- Date: 19 – 25 January
- Edition: 8th
- Surface: Hard (indoor)
- Location: Oeiras, Portugal

Champions

Singles
- Chris Rodesch

Doubles
- Cleeve Harper / David Stevenson
- ← 2025 · Oeiras Indoors · 2026 →

= 2026 Oeiras Indoors =

The 2026 Oeiras Indoors was a professional tennis tournament played on hard courts. It was the 8th edition of the tournament which was part of the 2026 ATP Challenger Tour. It took place in Oeiras, Portugal from 19 to 25 January 2026.
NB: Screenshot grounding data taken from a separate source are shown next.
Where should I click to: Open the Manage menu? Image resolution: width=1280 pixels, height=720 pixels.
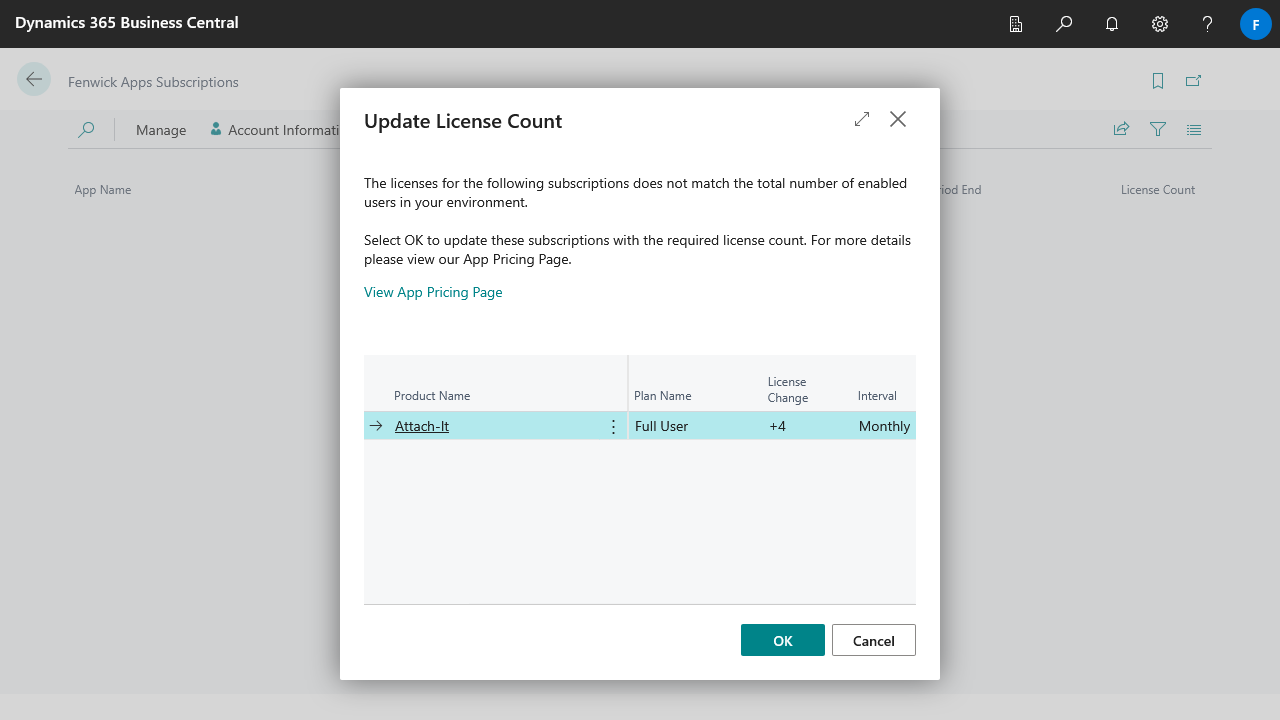(161, 130)
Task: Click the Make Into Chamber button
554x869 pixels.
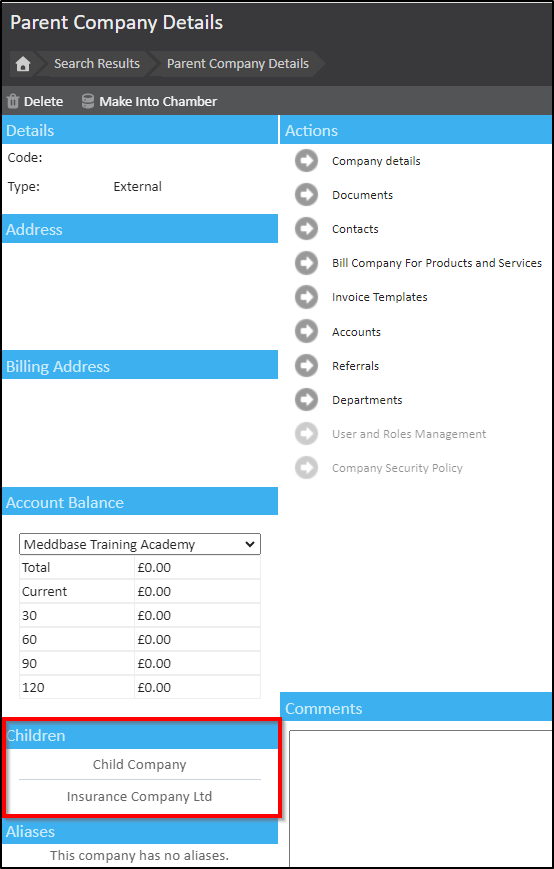Action: point(150,101)
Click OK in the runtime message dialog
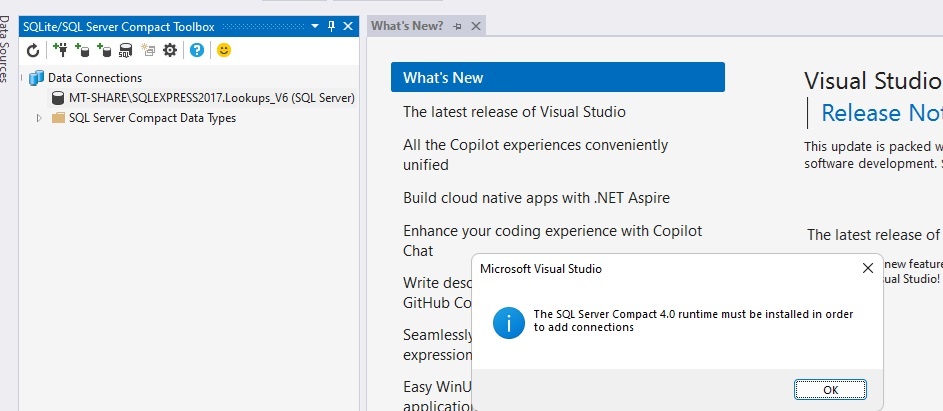This screenshot has width=943, height=411. coord(830,389)
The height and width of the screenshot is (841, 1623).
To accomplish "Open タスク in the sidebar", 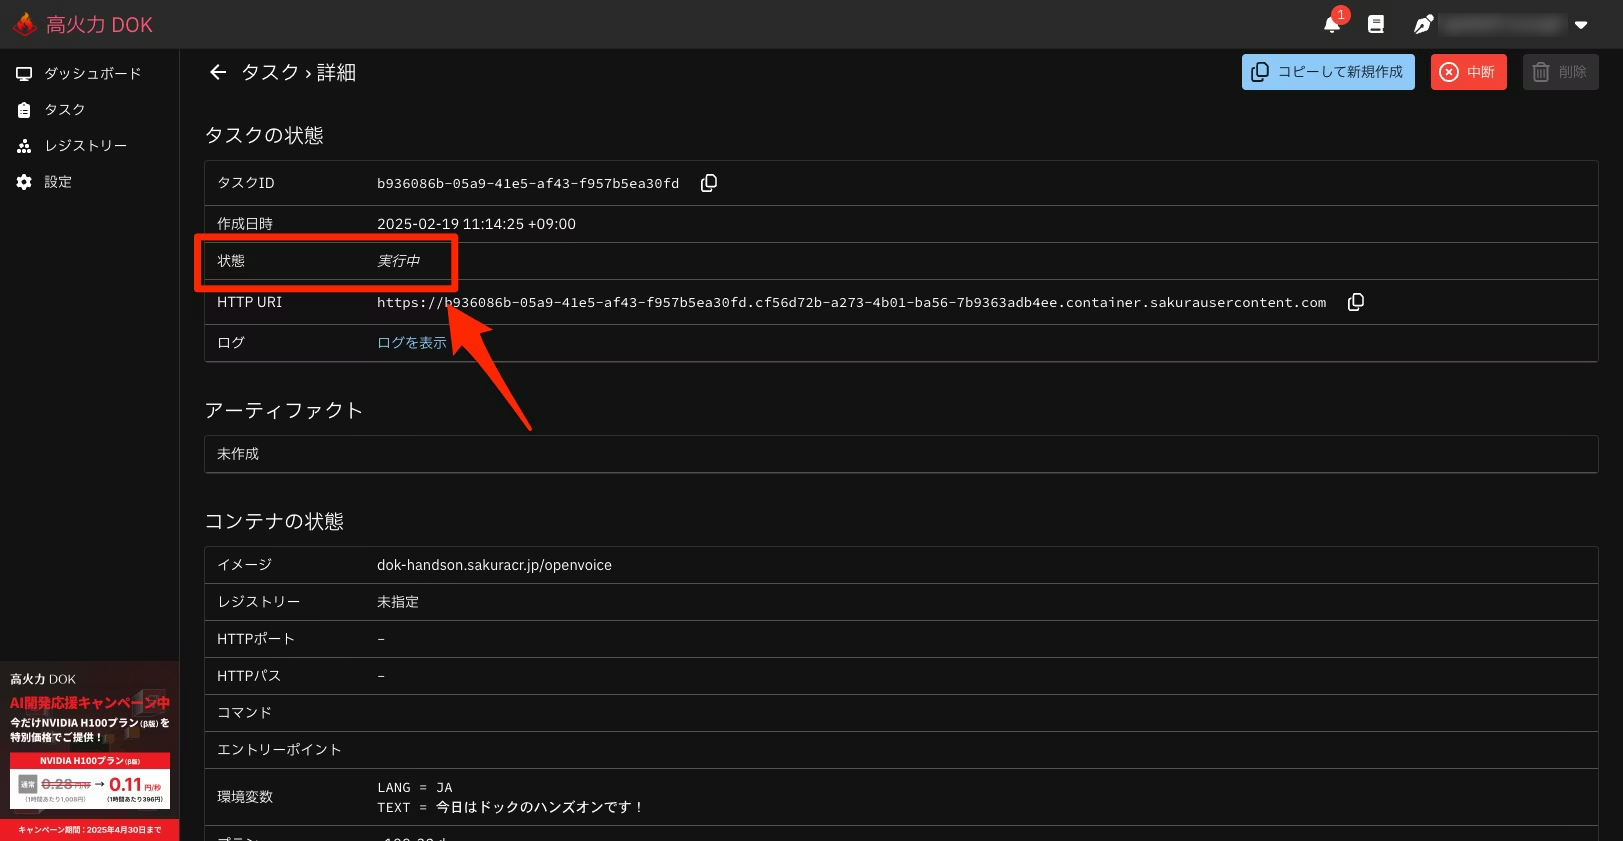I will (64, 110).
==Singles main-draw entrants==
===Seeds===

| Country | Player | Rank^{1} | Seed |
|---|---|---|---|
| GBR | Billy Harris | 121 | 1 |
| GBR | Jan Choinski | 124 | 2 |
| LTU | Vilius Gaubas | 129 | 3 |
| ITA | Francesco Passaro | 140 | 4 |
| POR | Henrique Rocha | 158 | 5 |
| ESP | Daniel Mérida | 164 | 6 |
| AUT | Jurij Rodionov | 167 | 7 |
| COL | Nicolás Mejía | 169 | 8 |

- ^{1} Rankings are as of 12 January 2026.

===Other entrants===
The following players received wildcards into the singles main draw:
- POR Gastão Elias
- POR Tiago Pereira
- POR Tiago Torres

The following player received entry into the singles main draw through the Next Gen Accelerator programme:
- CZE Petr Brunclík

The following players received entry from the qualifying draw:
- FRA Calvin Hemery
- POL Maks Kaśnikowski
- USA Stefan Kozlov
- EST Mark Lajal
- GER Henri Squire
- KAZ Denis Yevseyev

The following players received entry as lucky losers:
- ECU Andrés Andrade
- KAZ Mikhail Kukushkin
- USA Tyler Zink

==Champions==
===Singles===

- LUX Chris Rodesch def. HUN Zsombor Piros 6–4, 4–6, 6–2.

===Doubles===

- CAN Cleeve Harper / GBR David Stevenson def. POR Francisco Rocha / POR Tiago Torres 6–3, 3–6, [12–10].